The experts noted that in the past, nuclear meetings were mostly attended by people from within the industry. Now the mix looks different. “Lawyers and financiers are showing up to nuclear conferences, dirt is being moved. Opportunity is not only there, but we will be strongly delivering on this opportunity,” said John Kotek, Senior VP at the Nuclear Energy Institute.
High electricity demand from AI is keeping electricity price expectations up, which helps nuclear. Over the long term, the nuclear industry still has to find a way to bring costs down. Those reductions may come from places the sector has not traditionally looked. “Robotics and AI for welding automation could lower U.S. construction costs and even put the U.S. in a position to outbuild China”, said Hyun Kang, Professor of Nuclear Engineering at Rensselaer Polytechnic Institute.
Another way the nuclear industry can strengthen its position is by building community acceptance through real workforce commitments, especially in coal communities where plant retirements often coincide with mine shut-downs. That double hit can be devastating. Jeff Navin noted that TerraPower has engaged a coal town in Wyoming with a proposal that would bring 200 to 250 well-paid union jobs to the new plant. Conversations with the mayor suggest the community has welcomed the idea. And it is worth remembering that nuclear jobs are not only white-collar jobs. Alongside the engineers, there are hundreds of construction roles during the buildout and security jobs once the plant is operating.
If Nuclear Is a Printer, Fuel Is the Cartridge. We Need More Cartridges.
There is a familiar saying in the industry that if a nuclear reactor were a printer, uranium fuel would be the cartridge. You cannot print without it. The United States needs a viable supply chain outside of Russia, which means building an integrated American fuel cycle and tightening partnerships abroad. The U.S. has already enacted a ban on Russian uranium imports, with limited waivers available through 2027 and a full prohibition taking effect on January 1, 2028. This puts pressure on the U.S. to expand domestic mining and enrichment capacity, and the market will still need to address potential circumvention routes, where Russian-origin material is blended or rerouted through intermediaries.
As Jennifer Dunn of URENCO USA noted, the company has no concerns about a shortage of uranium supply.

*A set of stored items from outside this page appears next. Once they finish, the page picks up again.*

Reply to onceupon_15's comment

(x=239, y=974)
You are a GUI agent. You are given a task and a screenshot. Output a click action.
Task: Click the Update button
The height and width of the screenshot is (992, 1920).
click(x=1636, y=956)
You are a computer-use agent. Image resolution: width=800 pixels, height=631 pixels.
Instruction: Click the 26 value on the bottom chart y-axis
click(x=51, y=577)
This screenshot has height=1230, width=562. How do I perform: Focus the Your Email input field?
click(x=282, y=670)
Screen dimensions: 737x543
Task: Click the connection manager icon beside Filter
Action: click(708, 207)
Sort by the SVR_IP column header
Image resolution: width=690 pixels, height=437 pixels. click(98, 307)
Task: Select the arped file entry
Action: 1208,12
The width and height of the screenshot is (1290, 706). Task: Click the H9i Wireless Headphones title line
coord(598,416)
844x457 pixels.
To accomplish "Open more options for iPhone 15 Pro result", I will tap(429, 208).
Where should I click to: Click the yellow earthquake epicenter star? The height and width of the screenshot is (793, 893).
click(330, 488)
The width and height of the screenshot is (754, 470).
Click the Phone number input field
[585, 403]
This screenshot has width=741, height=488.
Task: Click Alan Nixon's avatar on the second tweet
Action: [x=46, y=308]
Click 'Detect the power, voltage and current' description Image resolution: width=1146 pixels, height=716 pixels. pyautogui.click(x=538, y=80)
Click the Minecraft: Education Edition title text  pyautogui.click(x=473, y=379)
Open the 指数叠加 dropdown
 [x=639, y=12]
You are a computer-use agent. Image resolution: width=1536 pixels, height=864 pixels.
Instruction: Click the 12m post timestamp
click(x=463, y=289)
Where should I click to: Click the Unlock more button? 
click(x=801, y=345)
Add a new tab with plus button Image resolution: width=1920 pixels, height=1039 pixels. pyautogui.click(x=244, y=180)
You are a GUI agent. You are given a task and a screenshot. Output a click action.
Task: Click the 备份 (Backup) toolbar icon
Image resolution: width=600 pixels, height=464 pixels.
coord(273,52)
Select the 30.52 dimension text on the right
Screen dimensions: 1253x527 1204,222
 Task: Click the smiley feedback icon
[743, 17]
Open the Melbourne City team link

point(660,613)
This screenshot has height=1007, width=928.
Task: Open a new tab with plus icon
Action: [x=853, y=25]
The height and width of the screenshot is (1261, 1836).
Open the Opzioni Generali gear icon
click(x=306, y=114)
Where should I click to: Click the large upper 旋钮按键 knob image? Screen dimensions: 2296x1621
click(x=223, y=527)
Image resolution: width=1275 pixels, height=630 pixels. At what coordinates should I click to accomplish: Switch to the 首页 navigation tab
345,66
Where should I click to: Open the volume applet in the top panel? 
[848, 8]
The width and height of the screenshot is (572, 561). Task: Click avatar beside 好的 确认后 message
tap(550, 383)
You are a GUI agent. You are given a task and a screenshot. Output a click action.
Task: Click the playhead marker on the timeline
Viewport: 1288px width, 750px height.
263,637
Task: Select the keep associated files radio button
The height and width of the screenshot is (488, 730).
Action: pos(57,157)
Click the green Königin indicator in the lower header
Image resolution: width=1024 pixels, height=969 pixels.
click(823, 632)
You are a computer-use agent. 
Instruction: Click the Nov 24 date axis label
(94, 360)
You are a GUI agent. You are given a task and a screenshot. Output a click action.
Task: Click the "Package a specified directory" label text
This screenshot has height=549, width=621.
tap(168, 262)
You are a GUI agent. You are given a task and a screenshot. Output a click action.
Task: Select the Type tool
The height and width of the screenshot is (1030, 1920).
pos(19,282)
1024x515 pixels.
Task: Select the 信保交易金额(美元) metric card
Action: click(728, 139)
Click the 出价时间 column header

URENCO already meets roughly one-third of U.S. enrichment demand through its commercial-scale facility in New Mexico, right on the Texas border. The plant represents a five-billion-dollar private investment, built entirely without government funding, and supports about 500 American jobs. It is regulated by the NRC and has been authorized to produce HALEU, with first deliveries are expected in 2027. The New Mexico facility is adding 2.5 million SWU of new capacity by 2030. This being said, the advanced fuel market is still in its infancy, and its future size is uncertain. URENCO also operates three European enrichment plants and one in the United States, which allows the company to manage both market and geopolitical risks.
There are other prominent players in this landscape. Cameco, based in Canada, is one of the world’s largest publicly traded uranium miners. Westinghouse is replacing Russian fuel in several markets, including Ukraine, which has relied heavily on Russian-designed reactors.
The United States is not short on reactor designs, talent or ambition. What it needs now is the political will to match its competitors, the financing tools to turn designs into steel, and the partnerships to make the fuel cycle real. Nuclear power has always been a long game, measured in decades, not election cycles. A long-term nuclear revival will not happen without allies and a strategic national plan.